Work instructions: Return the rows from the line with "Screen dimensions: 854x670" to the line with "[x=560, y=197]", both included, and reproduce them exactly.

##### Given information #####

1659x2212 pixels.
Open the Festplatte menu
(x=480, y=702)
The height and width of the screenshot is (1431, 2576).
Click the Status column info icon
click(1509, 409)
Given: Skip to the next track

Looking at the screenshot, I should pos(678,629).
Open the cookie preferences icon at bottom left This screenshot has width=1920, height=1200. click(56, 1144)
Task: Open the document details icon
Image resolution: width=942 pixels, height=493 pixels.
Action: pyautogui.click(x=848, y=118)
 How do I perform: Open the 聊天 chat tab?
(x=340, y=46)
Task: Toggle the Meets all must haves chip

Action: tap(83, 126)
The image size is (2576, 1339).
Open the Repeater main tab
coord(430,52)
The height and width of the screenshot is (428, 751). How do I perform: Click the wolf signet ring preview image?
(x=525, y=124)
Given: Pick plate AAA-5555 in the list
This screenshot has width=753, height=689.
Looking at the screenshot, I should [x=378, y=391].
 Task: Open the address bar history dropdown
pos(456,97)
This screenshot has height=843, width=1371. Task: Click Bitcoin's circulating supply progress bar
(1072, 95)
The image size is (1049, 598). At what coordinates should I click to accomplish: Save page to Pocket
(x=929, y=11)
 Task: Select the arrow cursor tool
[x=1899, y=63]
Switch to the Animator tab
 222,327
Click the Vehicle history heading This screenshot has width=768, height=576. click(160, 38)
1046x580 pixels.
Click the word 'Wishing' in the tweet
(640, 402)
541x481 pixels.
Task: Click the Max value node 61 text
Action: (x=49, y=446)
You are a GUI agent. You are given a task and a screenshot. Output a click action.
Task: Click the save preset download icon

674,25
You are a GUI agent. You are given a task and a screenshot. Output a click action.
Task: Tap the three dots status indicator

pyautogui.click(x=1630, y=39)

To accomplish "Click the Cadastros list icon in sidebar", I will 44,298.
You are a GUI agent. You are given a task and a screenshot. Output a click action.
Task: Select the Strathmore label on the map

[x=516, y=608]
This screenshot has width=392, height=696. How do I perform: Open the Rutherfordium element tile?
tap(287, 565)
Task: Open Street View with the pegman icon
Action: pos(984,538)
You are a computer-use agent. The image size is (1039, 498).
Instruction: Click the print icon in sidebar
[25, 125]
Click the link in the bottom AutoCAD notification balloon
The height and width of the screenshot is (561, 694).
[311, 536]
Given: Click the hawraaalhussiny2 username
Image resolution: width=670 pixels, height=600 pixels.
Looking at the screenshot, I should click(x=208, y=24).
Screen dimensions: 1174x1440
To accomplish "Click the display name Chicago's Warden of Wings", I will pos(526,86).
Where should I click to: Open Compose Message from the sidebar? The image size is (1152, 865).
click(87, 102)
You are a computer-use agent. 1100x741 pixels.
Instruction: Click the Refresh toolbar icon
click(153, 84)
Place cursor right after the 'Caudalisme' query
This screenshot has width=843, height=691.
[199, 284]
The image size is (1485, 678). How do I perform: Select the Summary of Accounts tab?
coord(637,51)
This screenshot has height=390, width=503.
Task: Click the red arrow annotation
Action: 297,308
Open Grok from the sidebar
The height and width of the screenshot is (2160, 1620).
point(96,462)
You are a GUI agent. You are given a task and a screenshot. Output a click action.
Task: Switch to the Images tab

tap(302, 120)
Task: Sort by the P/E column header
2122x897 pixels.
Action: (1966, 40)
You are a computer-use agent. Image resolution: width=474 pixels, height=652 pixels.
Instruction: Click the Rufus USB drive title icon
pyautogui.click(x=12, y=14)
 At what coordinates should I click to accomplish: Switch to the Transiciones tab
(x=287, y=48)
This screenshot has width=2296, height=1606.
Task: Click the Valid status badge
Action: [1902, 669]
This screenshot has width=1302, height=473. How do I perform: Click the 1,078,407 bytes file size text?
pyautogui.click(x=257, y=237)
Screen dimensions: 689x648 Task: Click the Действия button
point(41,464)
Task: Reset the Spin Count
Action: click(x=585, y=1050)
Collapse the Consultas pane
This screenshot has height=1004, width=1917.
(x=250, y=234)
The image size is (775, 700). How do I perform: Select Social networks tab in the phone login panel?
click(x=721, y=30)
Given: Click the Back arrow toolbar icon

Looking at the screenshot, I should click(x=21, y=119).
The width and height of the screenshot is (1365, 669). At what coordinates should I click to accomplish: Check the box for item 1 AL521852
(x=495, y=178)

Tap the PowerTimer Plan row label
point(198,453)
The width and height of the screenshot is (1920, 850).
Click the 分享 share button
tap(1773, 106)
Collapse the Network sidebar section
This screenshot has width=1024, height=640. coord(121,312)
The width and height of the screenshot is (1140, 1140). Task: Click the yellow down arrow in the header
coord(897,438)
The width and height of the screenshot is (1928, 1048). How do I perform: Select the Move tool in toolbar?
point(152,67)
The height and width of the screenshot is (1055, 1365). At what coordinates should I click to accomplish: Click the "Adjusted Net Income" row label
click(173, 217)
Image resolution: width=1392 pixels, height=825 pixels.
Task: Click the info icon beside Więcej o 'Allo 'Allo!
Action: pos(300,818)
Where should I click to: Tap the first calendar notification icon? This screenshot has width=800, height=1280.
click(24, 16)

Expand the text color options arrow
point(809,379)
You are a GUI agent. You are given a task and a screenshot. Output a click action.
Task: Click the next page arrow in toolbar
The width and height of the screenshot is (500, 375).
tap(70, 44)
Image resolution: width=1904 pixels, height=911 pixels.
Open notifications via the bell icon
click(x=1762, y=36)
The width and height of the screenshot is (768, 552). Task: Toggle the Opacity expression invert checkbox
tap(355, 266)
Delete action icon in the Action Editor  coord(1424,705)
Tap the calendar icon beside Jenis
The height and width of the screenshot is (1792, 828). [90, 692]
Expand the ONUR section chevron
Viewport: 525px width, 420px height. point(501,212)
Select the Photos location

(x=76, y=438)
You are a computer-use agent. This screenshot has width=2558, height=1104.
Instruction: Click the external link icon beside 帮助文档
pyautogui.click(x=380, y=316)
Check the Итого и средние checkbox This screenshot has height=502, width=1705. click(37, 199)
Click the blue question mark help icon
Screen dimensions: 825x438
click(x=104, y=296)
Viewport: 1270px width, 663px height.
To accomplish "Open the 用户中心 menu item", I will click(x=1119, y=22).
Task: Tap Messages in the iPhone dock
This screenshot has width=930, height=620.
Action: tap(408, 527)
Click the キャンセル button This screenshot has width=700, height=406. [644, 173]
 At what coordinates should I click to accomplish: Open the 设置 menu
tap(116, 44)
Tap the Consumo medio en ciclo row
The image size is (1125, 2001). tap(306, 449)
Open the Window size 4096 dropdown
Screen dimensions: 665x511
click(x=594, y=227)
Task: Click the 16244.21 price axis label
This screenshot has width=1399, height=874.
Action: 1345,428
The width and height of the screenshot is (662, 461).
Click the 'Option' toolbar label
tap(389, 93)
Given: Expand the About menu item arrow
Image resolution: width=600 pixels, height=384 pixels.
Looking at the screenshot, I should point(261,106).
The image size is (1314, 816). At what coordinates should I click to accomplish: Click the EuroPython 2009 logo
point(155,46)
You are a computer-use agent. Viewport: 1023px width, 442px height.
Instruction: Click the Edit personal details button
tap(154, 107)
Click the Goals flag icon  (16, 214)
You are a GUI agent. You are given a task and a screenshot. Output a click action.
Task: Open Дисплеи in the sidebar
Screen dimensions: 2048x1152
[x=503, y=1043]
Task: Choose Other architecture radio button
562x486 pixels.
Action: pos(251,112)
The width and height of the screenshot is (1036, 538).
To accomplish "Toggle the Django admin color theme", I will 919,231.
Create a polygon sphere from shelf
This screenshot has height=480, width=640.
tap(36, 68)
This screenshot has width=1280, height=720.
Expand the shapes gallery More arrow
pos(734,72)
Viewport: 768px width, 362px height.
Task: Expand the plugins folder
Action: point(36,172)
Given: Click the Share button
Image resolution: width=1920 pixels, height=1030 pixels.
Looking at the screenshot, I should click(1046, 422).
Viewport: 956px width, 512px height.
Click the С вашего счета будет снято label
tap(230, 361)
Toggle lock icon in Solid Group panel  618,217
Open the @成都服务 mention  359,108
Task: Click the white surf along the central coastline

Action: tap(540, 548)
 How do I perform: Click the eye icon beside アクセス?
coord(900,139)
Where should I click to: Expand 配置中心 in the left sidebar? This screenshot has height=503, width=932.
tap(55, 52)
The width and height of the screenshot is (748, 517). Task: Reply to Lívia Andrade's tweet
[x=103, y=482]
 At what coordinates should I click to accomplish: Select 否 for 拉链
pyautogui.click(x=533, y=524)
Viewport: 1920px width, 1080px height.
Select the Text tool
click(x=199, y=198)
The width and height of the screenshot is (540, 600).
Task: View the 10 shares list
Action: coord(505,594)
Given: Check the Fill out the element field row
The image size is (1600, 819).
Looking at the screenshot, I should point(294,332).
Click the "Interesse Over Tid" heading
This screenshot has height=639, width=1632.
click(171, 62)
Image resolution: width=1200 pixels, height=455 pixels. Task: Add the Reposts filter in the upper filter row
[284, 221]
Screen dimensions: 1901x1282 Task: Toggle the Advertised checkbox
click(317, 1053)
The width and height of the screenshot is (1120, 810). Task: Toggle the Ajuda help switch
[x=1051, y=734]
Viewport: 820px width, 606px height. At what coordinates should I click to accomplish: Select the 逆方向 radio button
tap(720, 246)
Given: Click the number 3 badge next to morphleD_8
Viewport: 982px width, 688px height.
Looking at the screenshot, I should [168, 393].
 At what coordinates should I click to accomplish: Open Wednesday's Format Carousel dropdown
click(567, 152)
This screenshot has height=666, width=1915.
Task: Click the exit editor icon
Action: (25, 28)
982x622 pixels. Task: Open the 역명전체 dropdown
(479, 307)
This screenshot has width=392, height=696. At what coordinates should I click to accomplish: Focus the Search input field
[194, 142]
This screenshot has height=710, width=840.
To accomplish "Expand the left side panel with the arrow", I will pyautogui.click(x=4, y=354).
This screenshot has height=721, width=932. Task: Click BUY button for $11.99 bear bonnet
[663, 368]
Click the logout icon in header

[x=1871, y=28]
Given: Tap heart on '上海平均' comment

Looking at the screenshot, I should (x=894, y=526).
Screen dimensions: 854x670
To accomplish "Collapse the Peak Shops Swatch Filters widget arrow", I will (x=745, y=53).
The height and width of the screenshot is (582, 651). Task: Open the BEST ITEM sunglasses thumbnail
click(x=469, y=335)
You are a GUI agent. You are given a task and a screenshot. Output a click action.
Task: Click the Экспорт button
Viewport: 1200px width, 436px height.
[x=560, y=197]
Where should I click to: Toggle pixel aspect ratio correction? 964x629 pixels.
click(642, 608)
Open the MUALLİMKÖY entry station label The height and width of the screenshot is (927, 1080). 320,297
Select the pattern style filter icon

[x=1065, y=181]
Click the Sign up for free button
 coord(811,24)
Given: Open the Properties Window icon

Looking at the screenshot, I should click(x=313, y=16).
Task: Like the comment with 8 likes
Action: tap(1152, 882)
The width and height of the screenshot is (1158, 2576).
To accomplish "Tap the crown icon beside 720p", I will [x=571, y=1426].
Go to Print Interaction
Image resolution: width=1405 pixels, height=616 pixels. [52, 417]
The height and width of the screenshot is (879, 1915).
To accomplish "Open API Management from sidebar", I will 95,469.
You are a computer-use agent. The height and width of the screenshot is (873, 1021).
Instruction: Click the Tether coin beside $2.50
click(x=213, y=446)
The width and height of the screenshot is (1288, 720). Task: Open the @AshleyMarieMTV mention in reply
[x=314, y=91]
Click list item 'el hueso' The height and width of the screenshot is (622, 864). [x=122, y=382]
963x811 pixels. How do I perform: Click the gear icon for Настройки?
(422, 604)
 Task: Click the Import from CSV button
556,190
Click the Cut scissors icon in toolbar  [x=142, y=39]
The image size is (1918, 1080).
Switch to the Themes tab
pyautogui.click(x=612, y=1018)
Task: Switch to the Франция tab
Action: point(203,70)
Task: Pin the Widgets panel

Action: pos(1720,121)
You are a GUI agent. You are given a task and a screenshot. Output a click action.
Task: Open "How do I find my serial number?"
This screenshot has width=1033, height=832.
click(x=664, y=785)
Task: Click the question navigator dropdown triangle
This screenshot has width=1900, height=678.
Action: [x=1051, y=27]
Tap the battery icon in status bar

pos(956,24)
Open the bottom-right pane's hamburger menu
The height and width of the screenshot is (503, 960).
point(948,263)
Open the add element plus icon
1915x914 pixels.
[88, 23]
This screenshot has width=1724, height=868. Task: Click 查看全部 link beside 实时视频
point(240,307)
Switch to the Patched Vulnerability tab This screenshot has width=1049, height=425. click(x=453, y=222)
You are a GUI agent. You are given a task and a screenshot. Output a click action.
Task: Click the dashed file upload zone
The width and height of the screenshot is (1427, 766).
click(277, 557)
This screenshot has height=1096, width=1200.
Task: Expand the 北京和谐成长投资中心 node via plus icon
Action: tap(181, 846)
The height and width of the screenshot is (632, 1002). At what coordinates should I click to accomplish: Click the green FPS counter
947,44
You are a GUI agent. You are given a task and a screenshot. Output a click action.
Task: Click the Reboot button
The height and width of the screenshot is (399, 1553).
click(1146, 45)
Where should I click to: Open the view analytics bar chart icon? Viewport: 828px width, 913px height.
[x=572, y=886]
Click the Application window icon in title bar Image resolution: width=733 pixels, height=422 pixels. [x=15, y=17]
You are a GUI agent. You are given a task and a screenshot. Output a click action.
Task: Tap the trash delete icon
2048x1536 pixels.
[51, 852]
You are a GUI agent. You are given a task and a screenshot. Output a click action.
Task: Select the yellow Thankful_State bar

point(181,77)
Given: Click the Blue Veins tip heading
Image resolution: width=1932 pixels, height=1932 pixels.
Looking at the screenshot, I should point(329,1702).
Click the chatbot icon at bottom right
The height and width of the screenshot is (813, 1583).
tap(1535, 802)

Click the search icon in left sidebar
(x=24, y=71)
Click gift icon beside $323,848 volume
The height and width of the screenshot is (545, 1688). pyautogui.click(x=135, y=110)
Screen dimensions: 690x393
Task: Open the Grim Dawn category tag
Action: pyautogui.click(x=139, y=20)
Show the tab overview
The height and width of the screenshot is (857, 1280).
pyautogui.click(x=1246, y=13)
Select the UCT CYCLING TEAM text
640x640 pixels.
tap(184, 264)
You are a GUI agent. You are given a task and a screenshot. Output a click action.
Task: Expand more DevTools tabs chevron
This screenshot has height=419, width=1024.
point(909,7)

#####

Written response:
Screen dimensions: 854x670
To accomplish "Collapse the Peak Shops Swatch Filters widget arrow", I will (x=745, y=53).
The height and width of the screenshot is (582, 651). Task: Open the BEST ITEM sunglasses thumbnail
click(x=469, y=335)
You are a GUI agent. You are given a task and a screenshot. Output a click action.
Task: Click the Экспорт button
Viewport: 1200px width, 436px height.
[x=560, y=197]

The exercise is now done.